◆ **Instrucción dada**
Reproduce cada línea de los datos que contenga la palabra "search". Distingue entre mayúsculas y minúsculas.

─── Datos proporcionados

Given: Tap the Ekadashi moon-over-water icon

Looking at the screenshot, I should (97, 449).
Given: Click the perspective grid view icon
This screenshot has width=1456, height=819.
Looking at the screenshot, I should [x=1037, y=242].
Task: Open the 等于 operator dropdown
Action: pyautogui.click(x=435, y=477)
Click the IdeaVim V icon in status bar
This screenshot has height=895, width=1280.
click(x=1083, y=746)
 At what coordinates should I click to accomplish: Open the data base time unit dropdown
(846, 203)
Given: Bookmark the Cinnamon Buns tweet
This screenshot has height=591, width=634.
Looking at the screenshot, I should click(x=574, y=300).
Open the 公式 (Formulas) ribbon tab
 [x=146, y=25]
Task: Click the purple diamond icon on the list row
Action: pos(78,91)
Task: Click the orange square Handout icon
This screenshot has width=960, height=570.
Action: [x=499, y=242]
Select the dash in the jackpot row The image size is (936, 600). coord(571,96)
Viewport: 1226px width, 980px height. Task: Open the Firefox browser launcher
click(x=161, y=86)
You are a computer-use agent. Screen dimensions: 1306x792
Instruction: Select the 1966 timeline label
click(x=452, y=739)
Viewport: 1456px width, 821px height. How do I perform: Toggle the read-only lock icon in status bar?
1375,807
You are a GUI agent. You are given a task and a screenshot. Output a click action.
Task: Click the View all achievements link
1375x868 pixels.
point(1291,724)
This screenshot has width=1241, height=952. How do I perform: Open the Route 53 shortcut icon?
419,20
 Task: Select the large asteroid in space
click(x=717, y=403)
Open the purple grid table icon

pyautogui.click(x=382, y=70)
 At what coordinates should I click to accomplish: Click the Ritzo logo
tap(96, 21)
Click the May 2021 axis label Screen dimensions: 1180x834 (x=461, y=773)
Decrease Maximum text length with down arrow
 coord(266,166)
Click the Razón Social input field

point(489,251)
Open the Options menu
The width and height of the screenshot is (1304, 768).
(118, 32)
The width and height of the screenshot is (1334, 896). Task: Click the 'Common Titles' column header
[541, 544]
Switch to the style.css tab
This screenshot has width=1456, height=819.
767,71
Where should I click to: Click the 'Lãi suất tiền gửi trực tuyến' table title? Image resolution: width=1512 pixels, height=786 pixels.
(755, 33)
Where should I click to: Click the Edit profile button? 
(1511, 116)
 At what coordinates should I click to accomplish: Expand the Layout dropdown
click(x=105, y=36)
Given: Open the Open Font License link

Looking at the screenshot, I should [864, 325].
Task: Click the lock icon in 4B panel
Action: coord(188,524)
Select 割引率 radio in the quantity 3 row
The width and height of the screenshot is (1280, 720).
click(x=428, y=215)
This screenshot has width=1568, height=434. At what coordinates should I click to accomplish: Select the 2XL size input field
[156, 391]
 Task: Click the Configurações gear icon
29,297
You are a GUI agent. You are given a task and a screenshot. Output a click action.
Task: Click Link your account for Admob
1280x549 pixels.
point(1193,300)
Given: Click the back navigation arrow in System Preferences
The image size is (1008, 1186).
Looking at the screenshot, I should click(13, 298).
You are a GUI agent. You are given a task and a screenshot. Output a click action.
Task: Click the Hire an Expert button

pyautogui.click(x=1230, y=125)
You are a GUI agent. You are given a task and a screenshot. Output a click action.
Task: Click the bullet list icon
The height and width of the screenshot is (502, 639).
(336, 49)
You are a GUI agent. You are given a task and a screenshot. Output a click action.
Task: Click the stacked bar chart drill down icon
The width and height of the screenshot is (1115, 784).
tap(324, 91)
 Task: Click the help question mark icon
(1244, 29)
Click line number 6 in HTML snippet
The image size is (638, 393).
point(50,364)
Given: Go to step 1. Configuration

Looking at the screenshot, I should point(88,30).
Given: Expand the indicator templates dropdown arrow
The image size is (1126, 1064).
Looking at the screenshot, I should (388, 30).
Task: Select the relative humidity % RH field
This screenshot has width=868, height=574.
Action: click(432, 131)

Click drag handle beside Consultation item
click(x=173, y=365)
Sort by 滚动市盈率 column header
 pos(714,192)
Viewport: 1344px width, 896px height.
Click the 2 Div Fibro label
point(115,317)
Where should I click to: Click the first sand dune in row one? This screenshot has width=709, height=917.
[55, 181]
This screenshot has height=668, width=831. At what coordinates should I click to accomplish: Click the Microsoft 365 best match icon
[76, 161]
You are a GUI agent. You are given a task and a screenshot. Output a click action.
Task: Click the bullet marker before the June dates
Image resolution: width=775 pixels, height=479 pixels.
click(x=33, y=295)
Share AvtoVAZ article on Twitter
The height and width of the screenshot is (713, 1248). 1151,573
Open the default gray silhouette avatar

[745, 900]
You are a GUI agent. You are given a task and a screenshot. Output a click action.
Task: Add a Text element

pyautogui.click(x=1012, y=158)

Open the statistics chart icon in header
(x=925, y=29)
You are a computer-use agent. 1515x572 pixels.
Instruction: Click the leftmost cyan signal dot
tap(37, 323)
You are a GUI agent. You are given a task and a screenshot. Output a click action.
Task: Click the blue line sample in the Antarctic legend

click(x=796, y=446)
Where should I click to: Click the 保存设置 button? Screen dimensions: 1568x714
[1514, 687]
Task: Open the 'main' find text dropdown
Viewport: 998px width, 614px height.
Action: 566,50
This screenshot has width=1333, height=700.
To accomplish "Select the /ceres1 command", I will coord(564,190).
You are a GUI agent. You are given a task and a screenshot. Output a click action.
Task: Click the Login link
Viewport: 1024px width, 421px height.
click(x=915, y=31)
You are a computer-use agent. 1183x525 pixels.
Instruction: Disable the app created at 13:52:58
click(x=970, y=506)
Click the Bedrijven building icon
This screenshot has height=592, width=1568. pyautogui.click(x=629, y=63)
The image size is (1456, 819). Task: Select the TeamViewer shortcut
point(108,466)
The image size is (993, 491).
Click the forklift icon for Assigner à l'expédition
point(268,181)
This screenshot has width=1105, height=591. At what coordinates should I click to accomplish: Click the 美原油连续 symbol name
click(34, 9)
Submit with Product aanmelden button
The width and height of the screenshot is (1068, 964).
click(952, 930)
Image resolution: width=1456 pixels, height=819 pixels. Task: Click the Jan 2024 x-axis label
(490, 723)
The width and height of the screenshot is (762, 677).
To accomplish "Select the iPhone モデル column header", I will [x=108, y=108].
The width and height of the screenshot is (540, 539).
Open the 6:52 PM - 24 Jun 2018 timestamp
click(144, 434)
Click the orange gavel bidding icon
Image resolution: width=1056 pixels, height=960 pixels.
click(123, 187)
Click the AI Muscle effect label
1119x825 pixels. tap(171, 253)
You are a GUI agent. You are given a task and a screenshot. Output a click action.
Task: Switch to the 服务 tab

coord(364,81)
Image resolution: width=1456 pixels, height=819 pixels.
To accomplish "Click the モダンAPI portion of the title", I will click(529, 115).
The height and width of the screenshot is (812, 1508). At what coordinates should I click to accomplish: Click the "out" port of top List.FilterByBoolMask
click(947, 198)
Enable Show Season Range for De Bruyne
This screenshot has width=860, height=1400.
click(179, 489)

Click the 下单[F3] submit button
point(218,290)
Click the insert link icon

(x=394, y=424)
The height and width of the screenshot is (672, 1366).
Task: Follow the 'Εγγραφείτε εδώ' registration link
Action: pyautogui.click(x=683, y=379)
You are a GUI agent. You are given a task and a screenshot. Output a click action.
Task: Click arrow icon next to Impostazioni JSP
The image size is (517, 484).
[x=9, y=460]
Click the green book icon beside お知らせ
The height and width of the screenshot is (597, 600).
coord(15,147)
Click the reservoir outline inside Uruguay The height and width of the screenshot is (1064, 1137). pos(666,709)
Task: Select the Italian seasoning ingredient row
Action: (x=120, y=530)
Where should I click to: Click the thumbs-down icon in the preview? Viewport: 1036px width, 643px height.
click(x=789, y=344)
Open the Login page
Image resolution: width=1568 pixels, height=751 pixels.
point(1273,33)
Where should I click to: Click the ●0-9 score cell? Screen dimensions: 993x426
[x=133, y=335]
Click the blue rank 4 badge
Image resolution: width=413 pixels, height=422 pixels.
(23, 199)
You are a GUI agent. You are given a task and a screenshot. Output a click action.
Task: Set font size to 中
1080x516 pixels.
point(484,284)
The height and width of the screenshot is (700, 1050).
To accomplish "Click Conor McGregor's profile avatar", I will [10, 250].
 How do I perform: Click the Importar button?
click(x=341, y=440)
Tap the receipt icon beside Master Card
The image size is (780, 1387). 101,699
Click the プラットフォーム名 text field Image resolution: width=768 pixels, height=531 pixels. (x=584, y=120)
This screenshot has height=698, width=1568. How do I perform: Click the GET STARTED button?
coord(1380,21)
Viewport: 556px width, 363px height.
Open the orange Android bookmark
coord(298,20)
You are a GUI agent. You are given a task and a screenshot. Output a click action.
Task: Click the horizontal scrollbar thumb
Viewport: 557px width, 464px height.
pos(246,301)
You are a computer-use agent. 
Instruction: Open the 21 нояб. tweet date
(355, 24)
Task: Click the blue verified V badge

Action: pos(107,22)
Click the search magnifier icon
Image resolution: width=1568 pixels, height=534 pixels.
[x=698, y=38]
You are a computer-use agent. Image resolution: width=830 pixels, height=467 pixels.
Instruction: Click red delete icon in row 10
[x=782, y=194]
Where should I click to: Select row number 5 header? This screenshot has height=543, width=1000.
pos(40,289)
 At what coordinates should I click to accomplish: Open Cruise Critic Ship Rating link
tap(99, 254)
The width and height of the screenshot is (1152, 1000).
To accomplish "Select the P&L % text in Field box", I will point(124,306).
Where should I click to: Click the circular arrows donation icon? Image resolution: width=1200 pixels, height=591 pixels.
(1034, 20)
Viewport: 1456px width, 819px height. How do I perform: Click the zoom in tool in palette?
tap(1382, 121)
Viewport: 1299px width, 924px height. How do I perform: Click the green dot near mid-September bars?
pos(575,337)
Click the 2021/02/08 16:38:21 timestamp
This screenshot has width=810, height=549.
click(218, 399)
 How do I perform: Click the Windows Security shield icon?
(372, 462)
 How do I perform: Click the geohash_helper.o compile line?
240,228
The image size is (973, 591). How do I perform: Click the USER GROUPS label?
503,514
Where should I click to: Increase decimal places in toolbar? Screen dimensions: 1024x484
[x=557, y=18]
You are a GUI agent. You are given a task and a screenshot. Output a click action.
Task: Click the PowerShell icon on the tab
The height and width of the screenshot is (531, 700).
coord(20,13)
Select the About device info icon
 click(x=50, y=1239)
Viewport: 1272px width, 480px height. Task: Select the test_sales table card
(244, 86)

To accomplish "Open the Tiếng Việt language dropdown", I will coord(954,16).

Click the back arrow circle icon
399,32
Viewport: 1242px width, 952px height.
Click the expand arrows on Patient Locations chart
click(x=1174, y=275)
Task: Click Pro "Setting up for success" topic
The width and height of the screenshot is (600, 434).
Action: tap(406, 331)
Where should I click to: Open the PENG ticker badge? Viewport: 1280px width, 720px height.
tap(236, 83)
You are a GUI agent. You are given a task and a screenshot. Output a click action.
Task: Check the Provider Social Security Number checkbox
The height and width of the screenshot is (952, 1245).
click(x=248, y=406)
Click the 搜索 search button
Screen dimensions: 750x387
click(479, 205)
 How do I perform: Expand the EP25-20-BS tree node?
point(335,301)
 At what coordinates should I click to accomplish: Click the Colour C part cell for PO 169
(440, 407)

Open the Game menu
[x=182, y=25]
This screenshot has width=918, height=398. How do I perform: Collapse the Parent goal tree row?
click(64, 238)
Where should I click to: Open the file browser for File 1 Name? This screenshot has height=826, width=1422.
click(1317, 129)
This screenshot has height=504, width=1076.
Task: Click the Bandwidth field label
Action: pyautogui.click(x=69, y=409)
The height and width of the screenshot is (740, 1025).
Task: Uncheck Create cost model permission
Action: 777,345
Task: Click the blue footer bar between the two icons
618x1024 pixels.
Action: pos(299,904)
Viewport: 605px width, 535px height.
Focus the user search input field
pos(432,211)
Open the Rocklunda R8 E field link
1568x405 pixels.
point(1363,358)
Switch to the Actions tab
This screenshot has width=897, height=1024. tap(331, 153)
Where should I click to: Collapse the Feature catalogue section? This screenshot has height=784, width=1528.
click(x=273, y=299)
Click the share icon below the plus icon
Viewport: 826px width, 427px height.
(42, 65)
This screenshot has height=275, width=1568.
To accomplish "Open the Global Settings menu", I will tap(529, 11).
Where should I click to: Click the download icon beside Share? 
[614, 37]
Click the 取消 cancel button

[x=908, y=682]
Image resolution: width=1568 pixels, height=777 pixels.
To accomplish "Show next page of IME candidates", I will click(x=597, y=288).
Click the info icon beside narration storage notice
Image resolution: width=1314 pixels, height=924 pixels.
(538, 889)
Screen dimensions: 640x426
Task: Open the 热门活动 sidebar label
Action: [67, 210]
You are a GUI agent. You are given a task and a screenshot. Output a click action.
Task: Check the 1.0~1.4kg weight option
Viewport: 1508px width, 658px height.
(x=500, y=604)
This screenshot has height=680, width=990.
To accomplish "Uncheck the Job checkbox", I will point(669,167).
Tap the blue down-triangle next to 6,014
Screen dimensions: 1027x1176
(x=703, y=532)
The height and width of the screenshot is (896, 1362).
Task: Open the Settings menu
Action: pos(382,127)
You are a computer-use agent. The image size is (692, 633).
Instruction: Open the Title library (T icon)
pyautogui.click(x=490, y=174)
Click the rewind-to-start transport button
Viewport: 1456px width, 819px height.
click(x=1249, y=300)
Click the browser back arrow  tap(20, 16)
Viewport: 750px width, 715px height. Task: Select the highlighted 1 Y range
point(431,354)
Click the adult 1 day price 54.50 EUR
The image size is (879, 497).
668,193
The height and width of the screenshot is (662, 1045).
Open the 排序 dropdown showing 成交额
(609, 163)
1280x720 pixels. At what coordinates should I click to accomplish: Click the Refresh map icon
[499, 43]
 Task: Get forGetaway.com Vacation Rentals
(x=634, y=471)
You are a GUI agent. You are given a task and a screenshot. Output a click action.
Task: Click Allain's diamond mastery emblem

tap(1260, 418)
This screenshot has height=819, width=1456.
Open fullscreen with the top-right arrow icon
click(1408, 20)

──────

◆ **Respuesta completa**
Click the search magnifier icon
Click the 搜索 search button
Focus the user search input field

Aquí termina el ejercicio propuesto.